What to do:
(1) List every step Iran will agree to take in return, according to the text on the US–Iran sanctions deal below.
(2) From the text on the US–Iran sanctions deal below, reproduce everything from "Even the foreign" down to "footstep echoes endlessly.".

Document text:
::::::

On Sunday, 25 November, in Geneva, the US and Iran made what can only be described as a landmark move towards ending sanctions despite a flurry of activity—including the bombing of the Iranian embassy in Beirut, which killed 23 and wounded 170 others—intended to derail any such progress.
Even the foreign minister of France—a country now beholden to Israeli lobbying and Saudi money—noted that some sanctions currently in place against Iran could be lifted as early as December. Specifically, this initial agreement could free up around $7 billion for Iran--mostly from revenue transfers from restricted crude oil sales--and see the country’s gradual return to the trade in gold, petrochemicals, oil (sort of) and car and plane parts. In essence, though, it’s not a huge deal. Tons of Iranian money will remain frozen, and it will still only be able to export 1 million barrels of oil a day. This is a baby step—but in a barren room where even the smallest footstep echoes endlessly.
In return, Iran will agree to halt the enrichment of uranium beyond 5%, give IAEA inspectors greater freedom to investigate inside the country, and suspend activities at the Arak heavy water enrichment facility.

::::::

Given data:
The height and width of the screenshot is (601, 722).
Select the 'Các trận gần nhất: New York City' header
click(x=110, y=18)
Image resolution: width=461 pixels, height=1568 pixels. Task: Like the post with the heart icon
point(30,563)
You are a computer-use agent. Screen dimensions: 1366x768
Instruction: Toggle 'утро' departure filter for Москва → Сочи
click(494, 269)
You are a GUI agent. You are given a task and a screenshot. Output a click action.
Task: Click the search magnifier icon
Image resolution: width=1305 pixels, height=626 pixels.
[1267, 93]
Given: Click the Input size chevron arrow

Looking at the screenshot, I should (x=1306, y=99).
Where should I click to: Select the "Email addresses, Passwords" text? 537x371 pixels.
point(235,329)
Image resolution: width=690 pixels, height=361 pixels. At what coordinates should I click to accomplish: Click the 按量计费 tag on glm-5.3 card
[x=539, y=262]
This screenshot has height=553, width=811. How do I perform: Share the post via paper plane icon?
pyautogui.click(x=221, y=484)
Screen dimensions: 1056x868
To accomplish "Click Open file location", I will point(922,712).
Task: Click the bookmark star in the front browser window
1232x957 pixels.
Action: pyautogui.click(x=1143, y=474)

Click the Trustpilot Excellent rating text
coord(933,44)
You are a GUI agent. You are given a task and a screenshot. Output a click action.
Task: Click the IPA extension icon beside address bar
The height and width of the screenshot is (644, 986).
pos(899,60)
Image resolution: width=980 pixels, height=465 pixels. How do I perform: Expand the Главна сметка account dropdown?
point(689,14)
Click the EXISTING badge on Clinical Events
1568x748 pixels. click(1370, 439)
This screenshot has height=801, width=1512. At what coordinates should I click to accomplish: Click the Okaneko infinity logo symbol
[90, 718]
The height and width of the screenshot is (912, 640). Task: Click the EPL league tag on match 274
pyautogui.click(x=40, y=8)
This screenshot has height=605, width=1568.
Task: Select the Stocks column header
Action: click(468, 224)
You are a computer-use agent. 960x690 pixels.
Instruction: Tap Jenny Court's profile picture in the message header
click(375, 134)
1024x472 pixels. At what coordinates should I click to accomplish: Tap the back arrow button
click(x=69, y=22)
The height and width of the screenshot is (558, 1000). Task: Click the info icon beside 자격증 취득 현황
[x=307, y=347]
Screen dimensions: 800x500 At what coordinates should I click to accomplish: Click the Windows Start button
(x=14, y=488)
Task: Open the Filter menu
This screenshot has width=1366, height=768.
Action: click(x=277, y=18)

::::::

Task solutions:
(1)
- Halt the enrichment of uranium beyond 5%
- Give IAEA inspectors greater freedom to investigate inside the country
- Suspend activities at the Arak heavy water enrichment facility

(2)
Even the foreign minister of France—a country now beholden to Israeli lobbying and Saudi money—noted that some sanctions currently in place against Iran could be lifted as early as December. Specifically, this initial agreement could free up around $7 billion for Iran--mostly from revenue transfers from restricted crude oil sales--and see the country’s gradual return to the trade in gold, petrochemicals, oil (sort of) and car and plane parts. In essence, though, it’s not a huge deal. Tons of Iranian money will remain frozen, and it will still only be able to export 1 million barrels of oil a day. This is a baby step—but in a barren room where even the smallest footstep echoes endlessly.